“Are these tears of gratitude?” my counsellor asked as my eyes began to well up. I bit my lower lip and rivers of pain spilled down my face.
“No.” I answered. “I have no words for it yet, but obviously it’s something deep.” I was surprised by the sudden release of emotion. She had asked me a question about Tim and our marriage.
Four months ago, I was diagnosed with Post Partum Depression. Connecting with my counsellor had been key to my recovery process. With her guidance, I had worked hard to implement important lifestyle changes to facilitate self-care and help me regain equilibrium. We had gotten to a good place where I had more confidence and felt hopeful about the future.
At the same time, I had been feeling a growing unrest about my marriage. I couldn’t quite put my finger on the cause. Tim and I didn’t have any major rift going on, it was more like a vague sense of distance that I felt was between us. I was unhappy, but I didn’t know why. We were continuing to be intentional about our relationship; we’d gone away for a day to reflect and plan for the year, we went on dates every so often, and we made sure to share with each other about our days. I certainly had nothing to complain about in terms of how he was supporting me. Who else’s husband got up early with the kids every morning so his wife could sleep an extra hour? Or stayed up late doing the dishes? Tim had been extra sensitive to my needs and making sure I was getting enough rest and creative space.
As I talked to my counsellor and cried some more, I finally was able to articulate what was bothering me. I was missing the little extra gestures and surprises that communicated to me that I was special to Tim.
I quickly arranged babysitting with my Father-in-law so that Tim and I could go on a date over the weekend. I told Tim I wanted to tell him about my last counselling session. It wasn’t a “fight,” per se, but it was still a difficult conversation to initiate.
Over a couple desserts and some tea, I described what was going on with me. He listened, paused and looked at me thoughtfully. “Ever since you were diagnosed with Post Partum Depression, I shifted my energy to helping you get better,” he began. “I guess I hadn’t realized that I stopped doing those little things. I actually enjoy those things. I just haven’t had the margin and mental space to think them up. I didn’t even realize I’d stopped until you pointed it out.”

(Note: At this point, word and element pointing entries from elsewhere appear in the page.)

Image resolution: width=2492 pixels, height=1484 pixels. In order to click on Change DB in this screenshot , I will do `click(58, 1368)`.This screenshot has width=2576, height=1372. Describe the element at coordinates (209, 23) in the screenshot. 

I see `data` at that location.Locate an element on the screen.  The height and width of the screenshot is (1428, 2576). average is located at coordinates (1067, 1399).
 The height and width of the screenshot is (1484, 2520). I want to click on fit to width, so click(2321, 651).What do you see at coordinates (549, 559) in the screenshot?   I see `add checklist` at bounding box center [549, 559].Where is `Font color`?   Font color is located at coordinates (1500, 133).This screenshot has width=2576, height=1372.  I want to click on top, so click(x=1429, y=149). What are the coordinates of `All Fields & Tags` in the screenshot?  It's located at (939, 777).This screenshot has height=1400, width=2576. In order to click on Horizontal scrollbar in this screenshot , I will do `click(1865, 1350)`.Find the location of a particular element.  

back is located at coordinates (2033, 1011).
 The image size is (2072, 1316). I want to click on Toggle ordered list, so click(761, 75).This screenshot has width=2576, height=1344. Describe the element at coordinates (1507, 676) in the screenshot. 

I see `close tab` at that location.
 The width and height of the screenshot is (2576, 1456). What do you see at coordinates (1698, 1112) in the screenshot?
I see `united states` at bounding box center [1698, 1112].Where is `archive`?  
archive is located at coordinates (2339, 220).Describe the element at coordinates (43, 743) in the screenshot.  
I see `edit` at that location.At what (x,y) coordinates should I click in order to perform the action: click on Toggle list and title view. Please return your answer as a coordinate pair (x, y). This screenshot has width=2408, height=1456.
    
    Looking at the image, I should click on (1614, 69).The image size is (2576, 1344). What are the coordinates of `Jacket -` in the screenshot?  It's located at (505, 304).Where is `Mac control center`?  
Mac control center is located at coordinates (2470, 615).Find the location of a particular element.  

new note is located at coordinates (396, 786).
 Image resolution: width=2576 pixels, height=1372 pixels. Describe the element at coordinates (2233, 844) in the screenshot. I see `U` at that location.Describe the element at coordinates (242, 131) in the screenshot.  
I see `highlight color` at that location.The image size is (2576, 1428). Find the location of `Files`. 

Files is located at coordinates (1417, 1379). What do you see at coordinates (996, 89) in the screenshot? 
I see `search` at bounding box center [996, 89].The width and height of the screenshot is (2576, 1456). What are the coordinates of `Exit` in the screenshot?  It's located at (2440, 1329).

As we talked some more, one thing became clear: In marriage, when either person feels uncertain or unloved, it’s usually because we doubt that the other person is really on our side. Fights are rarely about the presenting issue. Fights are usually about the question, “Are you on my side?”
Taking the time to hear Tim’s perspective helped settle my fears that he’d forgotten about me, or that I wasn’t the most important person in his life any more. It reaffirmed that we are on the same team, working together to make this marriage thrive.
Looking back, I’m glad I made it a priority to book that date and to address things before they became a “Thing.” I could have let this situation slide or wait until the next time we had a chance to go on a date before bringing it up, but something in me (ok, it was my counsellor) compelled me to be proactive in carving out the time and space to talk as soon as possible. In one of my favourite books, “The Little Prince,” there’s a scene where the Little Prince describes some trees called baobabs. He explains how important it is to pluck them out of the ground when they are little seedlings because if you leave them too long, they become as big as castles. Marriage is like that, it’s wise to tend to the baobab seedlings before they become trees.
I felt a bit silly going into that conversation because I didn’t want to sound ungrateful or be the over-needy wife. But beneath it all, what I was really looking for was some reassurance that yes, my husband was still on my side.